WHAT TO PRODUCE:
Copy each line below exactly.

──────────

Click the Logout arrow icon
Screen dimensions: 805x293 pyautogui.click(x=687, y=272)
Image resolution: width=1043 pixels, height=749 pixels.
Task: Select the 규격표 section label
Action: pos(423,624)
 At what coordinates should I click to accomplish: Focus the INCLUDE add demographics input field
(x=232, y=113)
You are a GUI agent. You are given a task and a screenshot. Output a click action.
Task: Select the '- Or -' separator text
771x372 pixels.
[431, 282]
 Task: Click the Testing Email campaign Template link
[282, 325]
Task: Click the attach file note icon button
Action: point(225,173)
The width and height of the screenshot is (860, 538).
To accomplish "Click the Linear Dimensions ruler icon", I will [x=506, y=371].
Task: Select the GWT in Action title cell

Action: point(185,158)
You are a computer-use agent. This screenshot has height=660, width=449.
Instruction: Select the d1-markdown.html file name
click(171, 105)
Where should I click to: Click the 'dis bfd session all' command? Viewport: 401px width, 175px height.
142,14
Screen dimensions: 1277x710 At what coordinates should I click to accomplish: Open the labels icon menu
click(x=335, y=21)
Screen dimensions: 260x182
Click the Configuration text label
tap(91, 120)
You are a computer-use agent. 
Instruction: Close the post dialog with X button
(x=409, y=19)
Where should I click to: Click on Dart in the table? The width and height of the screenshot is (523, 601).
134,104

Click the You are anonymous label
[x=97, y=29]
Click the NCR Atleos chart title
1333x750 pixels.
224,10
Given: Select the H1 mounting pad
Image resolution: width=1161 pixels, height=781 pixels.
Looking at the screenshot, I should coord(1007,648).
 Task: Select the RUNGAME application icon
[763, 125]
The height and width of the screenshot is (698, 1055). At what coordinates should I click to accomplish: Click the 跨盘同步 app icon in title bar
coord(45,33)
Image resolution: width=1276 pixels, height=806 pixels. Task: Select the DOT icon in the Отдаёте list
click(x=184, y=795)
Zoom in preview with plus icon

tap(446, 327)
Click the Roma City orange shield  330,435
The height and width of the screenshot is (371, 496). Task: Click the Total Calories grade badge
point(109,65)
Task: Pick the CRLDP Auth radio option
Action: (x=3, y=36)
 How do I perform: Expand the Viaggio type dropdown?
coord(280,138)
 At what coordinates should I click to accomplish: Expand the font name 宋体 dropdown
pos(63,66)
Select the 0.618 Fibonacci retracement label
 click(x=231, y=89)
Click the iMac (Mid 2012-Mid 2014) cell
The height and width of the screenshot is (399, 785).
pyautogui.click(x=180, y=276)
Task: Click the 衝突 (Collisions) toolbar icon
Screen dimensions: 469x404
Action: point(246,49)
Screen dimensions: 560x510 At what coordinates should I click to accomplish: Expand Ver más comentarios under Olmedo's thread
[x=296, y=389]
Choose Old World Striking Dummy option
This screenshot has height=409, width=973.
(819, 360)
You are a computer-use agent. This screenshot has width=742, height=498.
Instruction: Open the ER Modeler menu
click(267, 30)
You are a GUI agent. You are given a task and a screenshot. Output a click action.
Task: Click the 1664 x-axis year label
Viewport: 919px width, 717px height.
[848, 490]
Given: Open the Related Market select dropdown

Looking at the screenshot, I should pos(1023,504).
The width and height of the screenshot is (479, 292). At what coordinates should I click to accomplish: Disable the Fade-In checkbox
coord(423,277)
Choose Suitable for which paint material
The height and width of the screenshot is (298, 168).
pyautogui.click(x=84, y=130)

──────────

WRITTEN ANSWER:
Click the Logout arrow icon
Screen dimensions: 805x293 pyautogui.click(x=687, y=272)
Image resolution: width=1043 pixels, height=749 pixels.
Task: Select the 규격표 section label
Action: pos(423,624)
 At what coordinates should I click to accomplish: Focus the INCLUDE add demographics input field
(x=232, y=113)
You are a GUI agent. You are given a task and a screenshot. Output a click action.
Task: Select the '- Or -' separator text
771x372 pixels.
[431, 282]
 Task: Click the Testing Email campaign Template link
[282, 325]
Task: Click the attach file note icon button
Action: point(225,173)
The width and height of the screenshot is (860, 538).
To accomplish "Click the Linear Dimensions ruler icon", I will [x=506, y=371].
Task: Select the GWT in Action title cell

Action: point(185,158)
You are a computer-use agent. This screenshot has height=660, width=449.
Instruction: Select the d1-markdown.html file name
click(171, 105)
Where should I click to: Click the 'dis bfd session all' command? Viewport: 401px width, 175px height.
142,14
Screen dimensions: 1277x710 At what coordinates should I click to accomplish: Open the labels icon menu
click(x=335, y=21)
Screen dimensions: 260x182
Click the Configuration text label
tap(91, 120)
You are a computer-use agent. 
Instruction: Close the post dialog with X button
(x=409, y=19)
Where should I click to: Click on Dart in the table? The width and height of the screenshot is (523, 601).
134,104

Click the You are anonymous label
[x=97, y=29]
Click the NCR Atleos chart title
1333x750 pixels.
224,10
Given: Select the H1 mounting pad
Image resolution: width=1161 pixels, height=781 pixels.
Looking at the screenshot, I should coord(1007,648).
 Task: Select the RUNGAME application icon
[763, 125]
The height and width of the screenshot is (698, 1055). At what coordinates should I click to accomplish: Click the 跨盘同步 app icon in title bar
coord(45,33)
Image resolution: width=1276 pixels, height=806 pixels. Task: Select the DOT icon in the Отдаёте list
click(x=184, y=795)
Zoom in preview with plus icon

tap(446, 327)
Click the Roma City orange shield  330,435
The height and width of the screenshot is (371, 496). Task: Click the Total Calories grade badge
point(109,65)
Task: Pick the CRLDP Auth radio option
Action: (x=3, y=36)
 How do I perform: Expand the Viaggio type dropdown?
coord(280,138)
 At what coordinates should I click to accomplish: Expand the font name 宋体 dropdown
pos(63,66)
Select the 0.618 Fibonacci retracement label
 click(x=231, y=89)
Click the iMac (Mid 2012-Mid 2014) cell
The height and width of the screenshot is (399, 785).
pyautogui.click(x=180, y=276)
Task: Click the 衝突 (Collisions) toolbar icon
Screen dimensions: 469x404
Action: point(246,49)
Screen dimensions: 560x510 At what coordinates should I click to accomplish: Expand Ver más comentarios under Olmedo's thread
[x=296, y=389]
Choose Old World Striking Dummy option
This screenshot has height=409, width=973.
(819, 360)
You are a computer-use agent. This screenshot has width=742, height=498.
Instruction: Open the ER Modeler menu
click(267, 30)
You are a GUI agent. You are given a task and a screenshot. Output a click action.
Task: Click the 1664 x-axis year label
Viewport: 919px width, 717px height.
[848, 490]
Given: Open the Related Market select dropdown

Looking at the screenshot, I should pos(1023,504).
The width and height of the screenshot is (479, 292). At what coordinates should I click to accomplish: Disable the Fade-In checkbox
coord(423,277)
Choose Suitable for which paint material
The height and width of the screenshot is (298, 168).
pyautogui.click(x=84, y=130)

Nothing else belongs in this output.